▸ **TEXT**
........

Monkeys are assholes. I'm pissed. Yesterday, Iago got attacked by an evil gang of monkeys. Like I said, assholes. I am so not bringing a monkey home anymore. Mahabali maybe, but no monkey. We let Iago hang out in the garden area outside during the day now. The devil monkeys, who had been plotting this attack for days I imagine, swung in and threw his cage, with him helplessly in it, on the ground. Two seconds later there's Raj running to the rescue with his pellet gun blazing (awfully similar sight to my dad chasing after squirrels with his). These are the same monkeys that take one bite out of the mangos from Raj's mothers tree then throw them carelessly away. The ones that jump and swing on our satellite dish causing us to lose signal during our dramatic soap opera time. These are not Abu monkeys. These are like the monkeys from The Wizard of Oz. Or the evil pirate monkey from Ice Age 4. Monkeys are assholes.

........

▸ **TASK DIRECTIONS**
Can you reproduce the text about the monkey attack, word for word?

Collected data entries:
........

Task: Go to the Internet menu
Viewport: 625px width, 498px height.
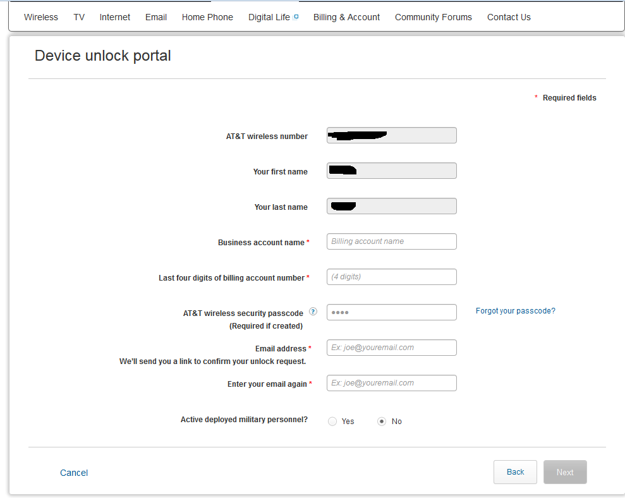Action: click(114, 17)
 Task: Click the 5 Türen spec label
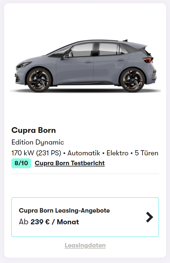[147, 153]
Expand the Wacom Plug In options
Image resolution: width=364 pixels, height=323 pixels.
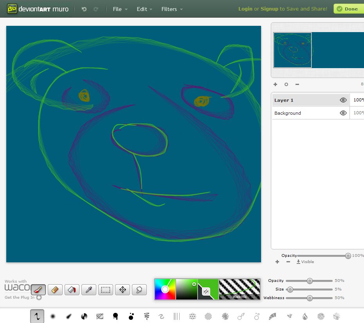39,298
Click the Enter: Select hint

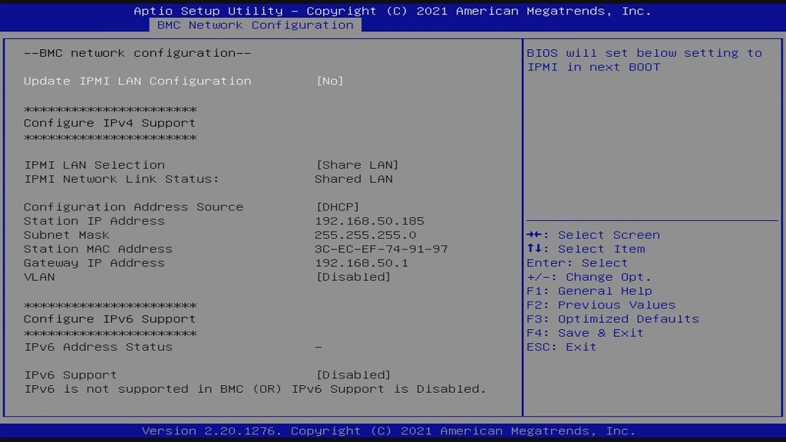pos(577,262)
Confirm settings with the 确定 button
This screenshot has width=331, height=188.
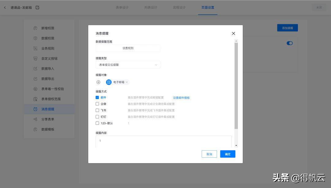pyautogui.click(x=227, y=154)
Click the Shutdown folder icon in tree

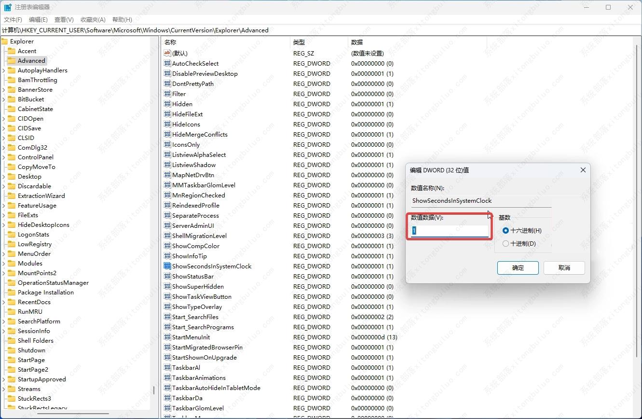coord(12,350)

........

▸ **SOLUTION**
Monkeys are assholes. I'm pissed. Yesterday, Iago got attacked by an evil gang of monkeys. Like I said, assholes. I am so not bringing a monkey home anymore. Mahabali maybe, but no monkey. We let Iago hang out in the garden area outside during the day now. The devil monkeys, who had been plotting this attack for days I imagine, swung in and threw his cage, with him helplessly in it, on the ground. Two seconds later there's Raj running to the rescue with his pellet gun blazing (awfully similar sight to my dad chasing after squirrels with his). These are the same monkeys that take one bite out of the mangos from Raj's mothers tree then throw them carelessly away. The ones that jump and swing on our satellite dish causing us to lose signal during our dramatic soap opera time. These are not Abu monkeys. These are like the monkeys from The Wizard of Oz. Or the evil pirate monkey from Ice Age 4. Monkeys are assholes.